▶ **REQUIRED ACTION**
Write out exactly every line from the one containing "Where should I" through the final line of the material below, both included. Pictures are to be skipped.

▶ **DATA RECORDS**
++++++

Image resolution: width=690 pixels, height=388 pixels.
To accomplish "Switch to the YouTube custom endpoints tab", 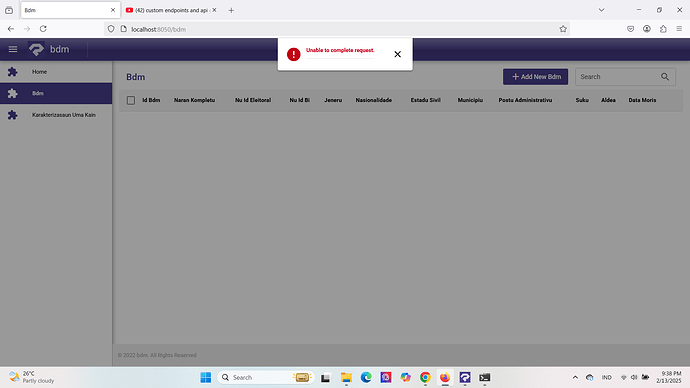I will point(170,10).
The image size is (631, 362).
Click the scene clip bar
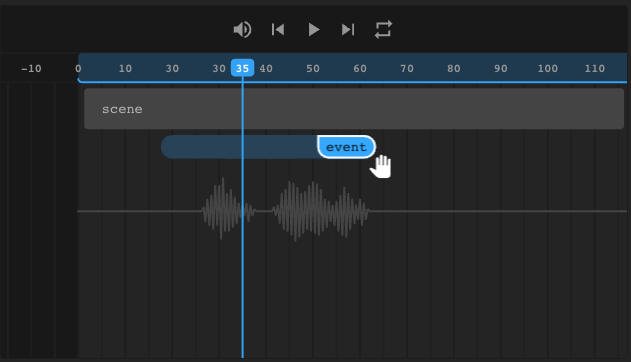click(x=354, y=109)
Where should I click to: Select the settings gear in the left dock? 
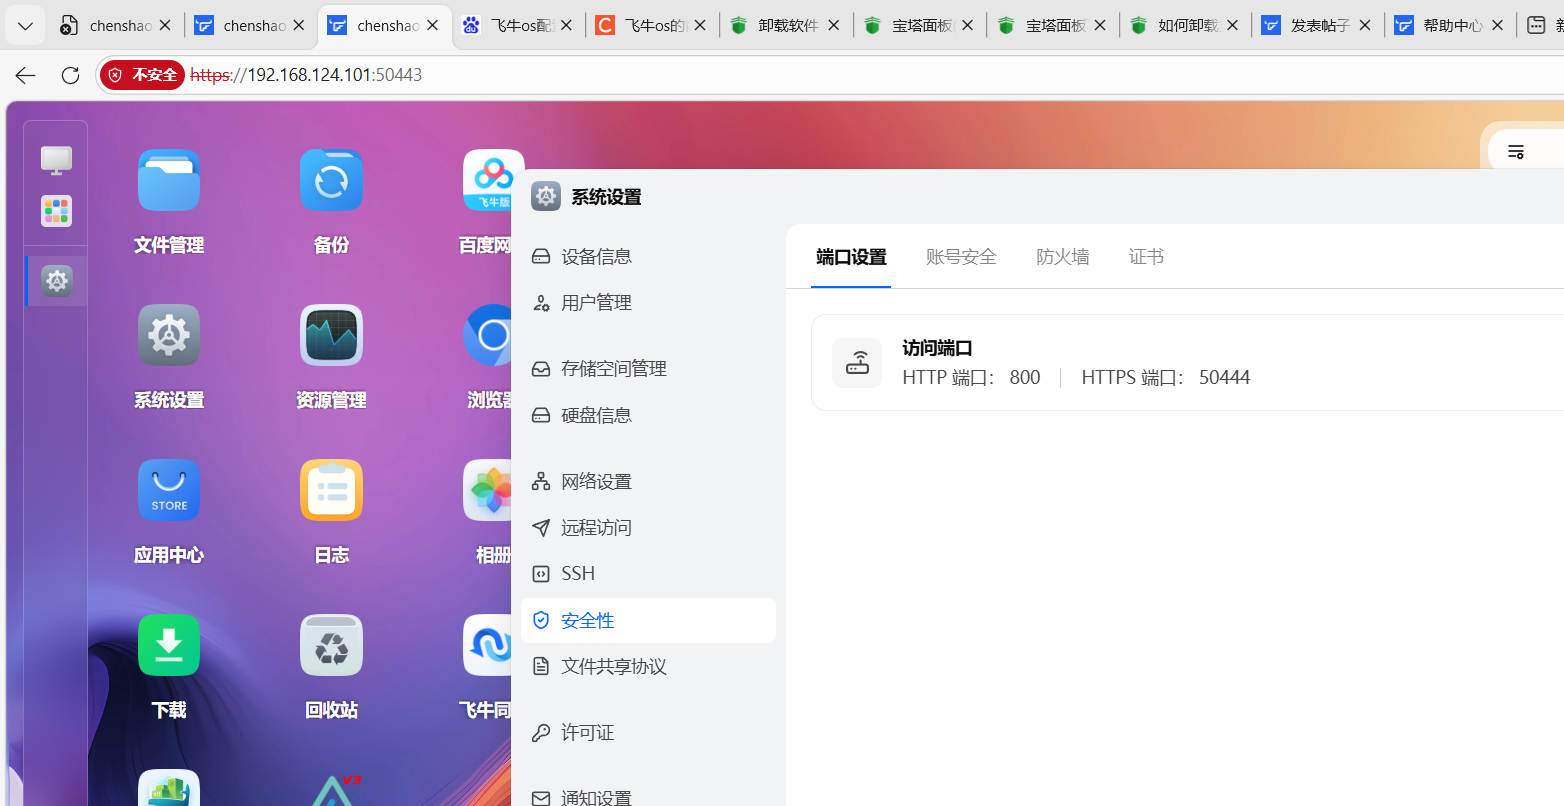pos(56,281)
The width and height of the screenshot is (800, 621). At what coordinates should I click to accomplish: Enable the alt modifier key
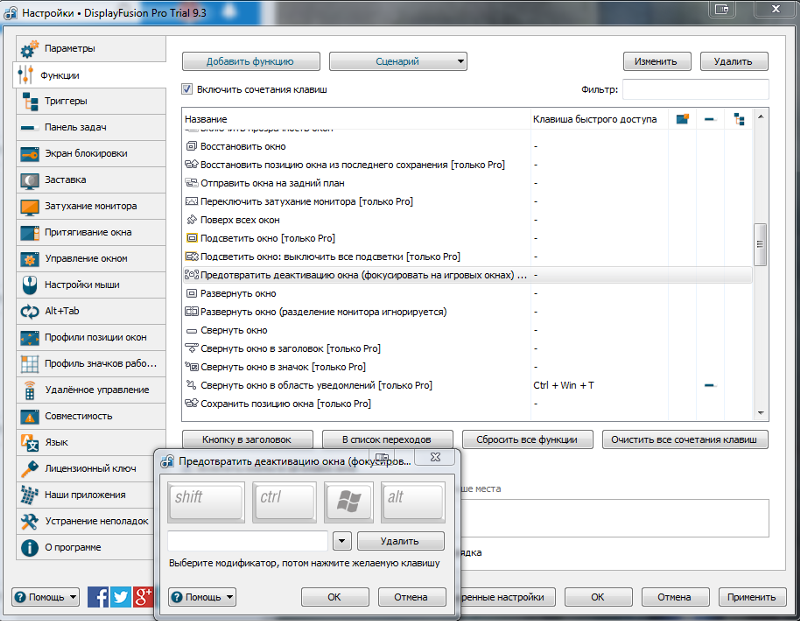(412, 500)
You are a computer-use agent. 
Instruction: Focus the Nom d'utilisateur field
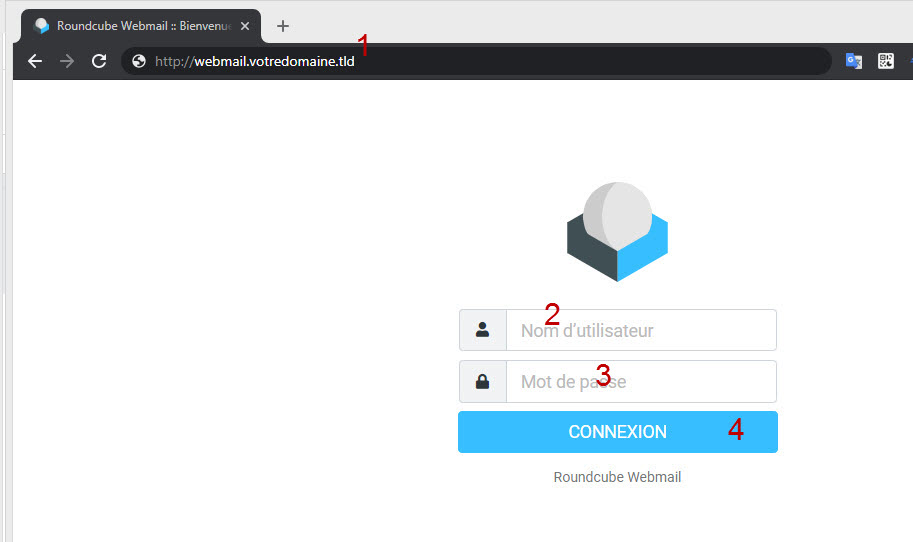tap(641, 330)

++++++

▶ **SOLUTION BELOW**
Where should I click to: Select the settings gear in the left dock? 
pos(56,281)
The width and height of the screenshot is (800, 621). At what coordinates should I click to accomplish: Enable the alt modifier key
(412, 500)
You are a computer-use agent. 
Instruction: Focus the Nom d'utilisateur field
tap(641, 330)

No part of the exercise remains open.